We estimate the location and spread of the likelihood by capitalizing on the fact that the posterior mean and variance are a combination of the prior mean and variance and the “likelihood” mean and variance. Consider the model for multivariate normal data with known covariance matrix, and a multivariate normal prior distribution on the mean vector:
y| μ, Σ ~ N(μ, Σ)
μ ~ N(μ0, Δ0).
The posterior distribution of μ (where n represents the number of observations) is:
μ|y, Σ ~ N(μn, Δn), where
μn = (Δ0-1 + nΣ-1)-1(Δ0-1μ0 +nΣ-1y)
Δn-1 = Δ0-1 + nΣ-1.
Here y and Σ/n represent what I’m calling the likelihood mean and variance of μ. If we were unable to calculate them directly, we could do so by solving the above two equations for y and Σ/n, obtaining
Σ/n = (Δn-1 – Δ0-1)-1
y = (Σ/n) Δ0-1 (μn – μ0 ) + μn.
A vague prior distribution for μ could then be something like N(y, Σ) or N(y, 20Σ/n). For more complicated models you could do the same thing. Let (μ0, Δ0) and (μn, Δn) represent the prior and posterior mean vector and covariance matrix of the model hyperparameters. First fit the model (with multivariate normal prior distribution on the hyperparameters) for any convenient choice of (μ0, Δ0), then use the equations above to estimate the location and spread of the likelihood for these parameters. This approximation relies on approximate normality of the hyperparameters. In large samples this should be true; in smaller samples transformations of parameters can make the normal approximation more accurate.
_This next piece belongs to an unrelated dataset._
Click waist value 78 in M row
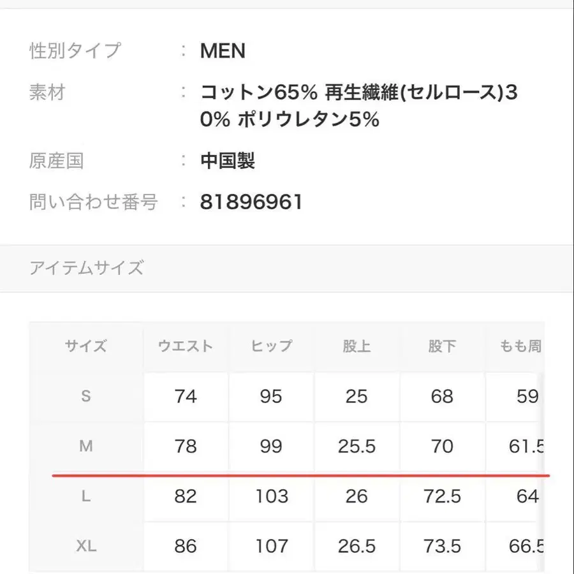The image size is (574, 574). pyautogui.click(x=186, y=446)
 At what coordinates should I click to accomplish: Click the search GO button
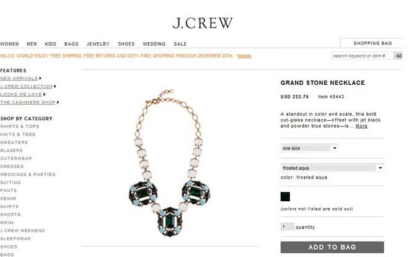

It’s also possible to check the accuracy of the likelihood approximation: Fit the model again using the estimated likelihood mean and variance as the prior mean and variance. The resulting posterior mean should approximately equal the prior mean, and the posterior variance should be about half the prior variance, if the likelihood approximation is good. If not, the process can be iterated: fit the model, estimate the likelihood mean and variance, use these as the prior mean and variance, fit the model again and compare the prior and posterior means and variances. Repeat until the prior and posterior means are approximately equal and the posterior variance is about half the prior variance. From here, a vague prior can be obtained by setting the prior mean to the estimated likelihood mean the prior variance equal to the estimated likelihood variance scaled by some large constant.
I’ve tried this method in some simulations and it seems to work, in the sense that after iterating the above procedure a few times you do obtain an estimated likelihood mean and variance that, when used as the prior mean and variance, lead to a posterior distribution with the same mean and half the variance. With simple or well-understood models, there are surely better ways than this to come up with a vague prior distribution, but in complex models this method could be a helpful last resort.